There are many questions on tap for today’s MediaPost OMMA mCommerce conference here in New York.
One of the big ones is the role of retail in the mobile shopping revolution.
This is especially in light of new research showing that only 40% of retailers with apps allow consumers to make a purchase within the app.
Early on, many merchants viewed apps rather than mobile websites as the way to go for mobile commerce.
Meanwhile, many shoppers ended up using their phones as highly portable PCs, falling back on their traditional on-line purchasing behaviors like looking at store websites. And that’s where we are today, at least in the U.S marketplace.
At OMMA mCommerce today, a panel of experts (Is the Mobile Shopping App Dead?) will take up that exact issue, which is somewhat complex.

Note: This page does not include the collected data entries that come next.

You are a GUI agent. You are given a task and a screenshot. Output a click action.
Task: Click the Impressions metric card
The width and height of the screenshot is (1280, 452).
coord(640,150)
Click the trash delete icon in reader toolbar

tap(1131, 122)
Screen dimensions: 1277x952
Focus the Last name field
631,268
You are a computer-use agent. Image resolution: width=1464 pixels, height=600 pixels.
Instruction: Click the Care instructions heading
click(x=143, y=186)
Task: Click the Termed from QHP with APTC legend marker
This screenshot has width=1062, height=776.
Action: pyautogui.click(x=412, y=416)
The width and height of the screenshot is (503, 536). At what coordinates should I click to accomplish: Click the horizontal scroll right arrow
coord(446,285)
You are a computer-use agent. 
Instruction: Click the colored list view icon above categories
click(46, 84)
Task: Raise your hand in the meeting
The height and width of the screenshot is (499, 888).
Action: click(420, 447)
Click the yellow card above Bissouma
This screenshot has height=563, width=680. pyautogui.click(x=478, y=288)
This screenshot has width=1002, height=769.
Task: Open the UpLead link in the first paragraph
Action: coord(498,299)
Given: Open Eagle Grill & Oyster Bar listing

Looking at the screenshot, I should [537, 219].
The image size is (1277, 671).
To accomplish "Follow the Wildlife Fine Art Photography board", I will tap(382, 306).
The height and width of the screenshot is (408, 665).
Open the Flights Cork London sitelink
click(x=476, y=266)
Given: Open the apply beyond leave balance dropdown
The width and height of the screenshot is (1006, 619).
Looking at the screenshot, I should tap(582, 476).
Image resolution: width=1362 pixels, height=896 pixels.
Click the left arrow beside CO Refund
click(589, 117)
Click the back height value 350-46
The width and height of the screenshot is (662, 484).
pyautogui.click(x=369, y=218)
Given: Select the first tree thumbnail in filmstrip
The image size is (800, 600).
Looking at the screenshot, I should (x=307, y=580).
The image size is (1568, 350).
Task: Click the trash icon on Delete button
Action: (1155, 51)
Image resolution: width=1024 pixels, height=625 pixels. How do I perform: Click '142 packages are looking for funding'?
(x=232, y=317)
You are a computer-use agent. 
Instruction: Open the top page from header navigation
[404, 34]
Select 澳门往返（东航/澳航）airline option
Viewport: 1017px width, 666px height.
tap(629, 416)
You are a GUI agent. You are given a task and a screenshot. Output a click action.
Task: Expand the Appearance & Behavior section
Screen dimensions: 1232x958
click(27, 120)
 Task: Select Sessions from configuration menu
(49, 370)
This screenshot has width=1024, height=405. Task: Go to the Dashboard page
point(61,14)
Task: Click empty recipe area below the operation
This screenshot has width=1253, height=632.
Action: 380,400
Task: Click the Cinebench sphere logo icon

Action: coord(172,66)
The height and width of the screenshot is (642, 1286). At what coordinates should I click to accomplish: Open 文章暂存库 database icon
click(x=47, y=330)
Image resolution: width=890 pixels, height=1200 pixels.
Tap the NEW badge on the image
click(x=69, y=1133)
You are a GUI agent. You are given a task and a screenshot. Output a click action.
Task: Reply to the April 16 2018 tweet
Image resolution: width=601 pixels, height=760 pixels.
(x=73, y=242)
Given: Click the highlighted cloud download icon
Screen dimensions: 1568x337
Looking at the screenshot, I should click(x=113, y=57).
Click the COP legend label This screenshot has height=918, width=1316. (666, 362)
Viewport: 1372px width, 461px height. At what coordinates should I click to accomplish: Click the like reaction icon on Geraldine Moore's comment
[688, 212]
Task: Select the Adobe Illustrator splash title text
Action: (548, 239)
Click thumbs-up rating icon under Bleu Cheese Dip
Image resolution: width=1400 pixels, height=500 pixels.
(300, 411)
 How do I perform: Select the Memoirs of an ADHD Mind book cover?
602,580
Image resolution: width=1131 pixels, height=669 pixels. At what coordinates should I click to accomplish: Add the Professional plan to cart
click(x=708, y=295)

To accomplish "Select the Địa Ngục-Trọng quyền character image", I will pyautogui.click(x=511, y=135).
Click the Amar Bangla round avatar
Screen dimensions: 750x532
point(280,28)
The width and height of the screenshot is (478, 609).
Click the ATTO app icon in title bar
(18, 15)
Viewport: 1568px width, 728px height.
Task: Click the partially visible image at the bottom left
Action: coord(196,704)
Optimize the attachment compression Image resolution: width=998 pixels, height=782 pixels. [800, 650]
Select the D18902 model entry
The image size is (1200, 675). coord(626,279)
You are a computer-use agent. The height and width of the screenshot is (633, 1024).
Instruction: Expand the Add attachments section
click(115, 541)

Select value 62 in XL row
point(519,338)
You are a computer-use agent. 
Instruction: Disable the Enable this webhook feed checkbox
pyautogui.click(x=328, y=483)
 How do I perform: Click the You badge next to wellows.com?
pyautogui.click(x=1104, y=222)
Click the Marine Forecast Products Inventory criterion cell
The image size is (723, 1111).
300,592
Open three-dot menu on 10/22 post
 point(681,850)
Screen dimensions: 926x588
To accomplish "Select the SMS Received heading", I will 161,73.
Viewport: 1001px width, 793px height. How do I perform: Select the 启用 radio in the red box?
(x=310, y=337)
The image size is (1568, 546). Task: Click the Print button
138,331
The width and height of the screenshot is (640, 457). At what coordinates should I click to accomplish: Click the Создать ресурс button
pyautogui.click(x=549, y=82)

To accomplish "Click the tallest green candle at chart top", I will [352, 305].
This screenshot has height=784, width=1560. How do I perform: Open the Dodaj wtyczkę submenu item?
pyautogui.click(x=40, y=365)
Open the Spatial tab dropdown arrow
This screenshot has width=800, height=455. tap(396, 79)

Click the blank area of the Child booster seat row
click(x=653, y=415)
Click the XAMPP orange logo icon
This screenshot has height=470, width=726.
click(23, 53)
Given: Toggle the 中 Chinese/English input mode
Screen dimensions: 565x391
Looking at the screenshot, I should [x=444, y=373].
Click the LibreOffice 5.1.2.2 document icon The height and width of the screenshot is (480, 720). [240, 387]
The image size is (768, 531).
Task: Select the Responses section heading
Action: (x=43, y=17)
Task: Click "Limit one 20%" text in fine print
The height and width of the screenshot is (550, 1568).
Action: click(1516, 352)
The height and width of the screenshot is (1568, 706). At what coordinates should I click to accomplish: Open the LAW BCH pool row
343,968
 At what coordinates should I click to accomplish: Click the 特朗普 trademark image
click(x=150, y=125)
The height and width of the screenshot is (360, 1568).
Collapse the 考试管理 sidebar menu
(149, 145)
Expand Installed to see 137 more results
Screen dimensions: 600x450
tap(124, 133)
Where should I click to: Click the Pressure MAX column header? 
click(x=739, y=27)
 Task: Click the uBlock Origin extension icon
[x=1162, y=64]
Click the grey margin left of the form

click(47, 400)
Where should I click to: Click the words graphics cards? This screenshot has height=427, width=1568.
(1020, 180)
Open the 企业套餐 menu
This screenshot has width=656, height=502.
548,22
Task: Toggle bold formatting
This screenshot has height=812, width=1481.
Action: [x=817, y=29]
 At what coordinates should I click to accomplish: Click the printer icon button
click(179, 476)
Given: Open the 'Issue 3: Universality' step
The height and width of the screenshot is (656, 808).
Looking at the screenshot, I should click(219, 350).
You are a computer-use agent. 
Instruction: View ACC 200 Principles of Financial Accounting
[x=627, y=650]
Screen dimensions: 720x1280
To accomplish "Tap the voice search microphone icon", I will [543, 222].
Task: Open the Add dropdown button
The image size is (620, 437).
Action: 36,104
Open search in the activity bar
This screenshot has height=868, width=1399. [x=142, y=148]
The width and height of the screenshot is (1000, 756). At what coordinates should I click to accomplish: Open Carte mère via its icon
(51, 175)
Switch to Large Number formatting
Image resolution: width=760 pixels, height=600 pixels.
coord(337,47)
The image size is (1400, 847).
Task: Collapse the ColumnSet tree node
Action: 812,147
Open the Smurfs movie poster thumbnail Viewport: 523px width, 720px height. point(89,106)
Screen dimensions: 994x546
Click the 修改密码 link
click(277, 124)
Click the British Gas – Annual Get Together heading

Retailers know they can provide higher functionality within an app, but if their customers don’t use the app, it doesn’t matter.
On the other side, loyalty and rewards customers who gravitate to their favorite retailer’s app need to be rewarded, requiring a duel focus on both apps and mobile website.
And that’s hardly the only question facing retailers and the agencies and technology suppliers that guide and enable them.
After talking about beacons endlessly for months, retailers are now starting to deploy them, following the lead of Lord & Taylor, which announced its North American beacon rollout last week.
We’ll hear more of that in the opening keynote presentation by Ryan Craver, senior vice president and chief of staff at Lord & Taylor and Hudson’s Bay, a topic I wrote about here last week (Lord & Taylor, Hudson’s Bay Go Big on Beacons).
Later in the day, we’ll hear from Chris Hiland, the chief strategy officer at BPN, on how a brand used beacons in a large number of stores.
There’s no shortage of questions around beacons, not the least of which is what will drive consumer usage?
Where will beacons be most effective? In a specific store, like Lord & Taylor, by a specific brand, like Hillshire, or in a mall of series of stores in one location, such as the Regent Street, London, beacon implementation?
And what about in-store scanning and mobile payments? And how is consumer mobile behavior evolving?
I’ll have plenty of questions at the conference today, as likely will many in the audience.
The roster is filled with knowledgeable and experienced executives who are living amidst various aspects of the world of mobile commerce.
By the end of the day, we still expect there will be questions, but likely with much more clarity.
And, along the way, some good answers.